• _Task goal_:
All lines in the data bearing the string "list" should be identified and copied.

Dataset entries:

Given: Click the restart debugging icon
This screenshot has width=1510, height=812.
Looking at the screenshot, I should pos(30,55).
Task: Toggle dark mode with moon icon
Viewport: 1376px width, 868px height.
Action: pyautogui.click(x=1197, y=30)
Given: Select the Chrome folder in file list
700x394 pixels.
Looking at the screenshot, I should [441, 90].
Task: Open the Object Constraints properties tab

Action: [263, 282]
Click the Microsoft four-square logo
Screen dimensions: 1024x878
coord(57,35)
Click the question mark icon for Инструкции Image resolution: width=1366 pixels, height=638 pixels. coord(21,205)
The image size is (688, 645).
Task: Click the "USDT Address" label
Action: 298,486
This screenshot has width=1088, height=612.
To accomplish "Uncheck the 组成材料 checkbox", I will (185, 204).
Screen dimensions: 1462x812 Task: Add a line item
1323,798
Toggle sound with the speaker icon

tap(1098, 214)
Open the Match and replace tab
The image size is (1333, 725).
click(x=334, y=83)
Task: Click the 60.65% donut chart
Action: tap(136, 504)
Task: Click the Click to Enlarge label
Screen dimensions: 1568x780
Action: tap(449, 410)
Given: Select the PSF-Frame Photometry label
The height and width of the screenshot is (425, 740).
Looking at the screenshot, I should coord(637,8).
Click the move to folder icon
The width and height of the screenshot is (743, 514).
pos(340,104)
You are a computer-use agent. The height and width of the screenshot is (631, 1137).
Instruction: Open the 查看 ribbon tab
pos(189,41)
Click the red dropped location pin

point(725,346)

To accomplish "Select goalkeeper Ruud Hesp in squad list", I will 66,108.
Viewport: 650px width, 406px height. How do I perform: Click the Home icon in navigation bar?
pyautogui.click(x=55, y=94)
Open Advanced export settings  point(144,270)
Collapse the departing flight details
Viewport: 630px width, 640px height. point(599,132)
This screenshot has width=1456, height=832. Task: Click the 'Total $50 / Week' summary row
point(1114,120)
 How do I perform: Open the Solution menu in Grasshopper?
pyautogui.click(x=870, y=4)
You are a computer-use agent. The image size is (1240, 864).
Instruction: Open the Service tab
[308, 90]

• _Task solution_:
Given: Select the Chrome folder in file list
To accomplish "Select goalkeeper Ruud Hesp in squad list", I will 66,108.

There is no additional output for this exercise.